The issue was that the service debuted during the epidemic, when the on-the-go viewers it intended to attract were stranded. Initially hesitant to provide casting functionality, the service struggled to retain paying members. Quibi was beset by a slew of issues from its inception to its tragic death less than a year later, including, but not limited to, constant legal disputes with Eko.
Eko, an interactive storytelling platform, alleged that Quibi stole the idea for its Turnstyle technology, which allowed Quibi users to view different viewpoints from a title depending on whether their phone was in portrait or landscape mode.
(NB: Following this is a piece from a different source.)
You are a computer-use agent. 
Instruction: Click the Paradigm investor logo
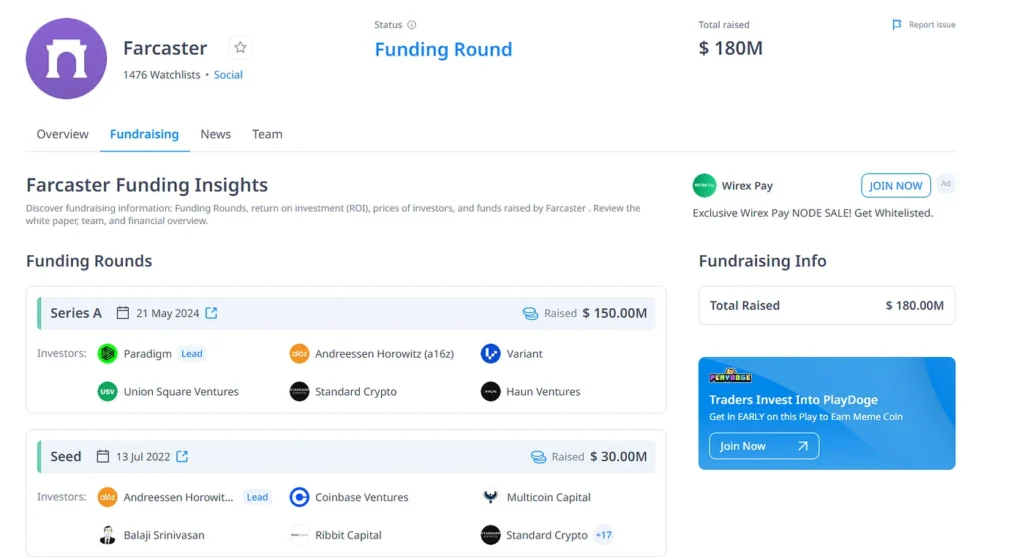pos(108,354)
Quibi’s technology, according to Eko, is “a near-identical replica of its own, from the patented smart video response system down to the way data are produced, formatted, and stored.” In October 2019, Eko received a patent for its unique video technology.
Quibi ultimately went down in December, and Roku rushed in to acquire the IP remnants of its demise for its own streaming service, The Roku Channel. However, it left behind the Turnstyle technology and associated legal issues, which remained unsolved until last week.
Katzenberg’s camp said in a statement that they were “happy with the conclusion of this action, and proud of the independently made contributions of Quibi and its engineering team to content display technology.” If only someone had put it to use.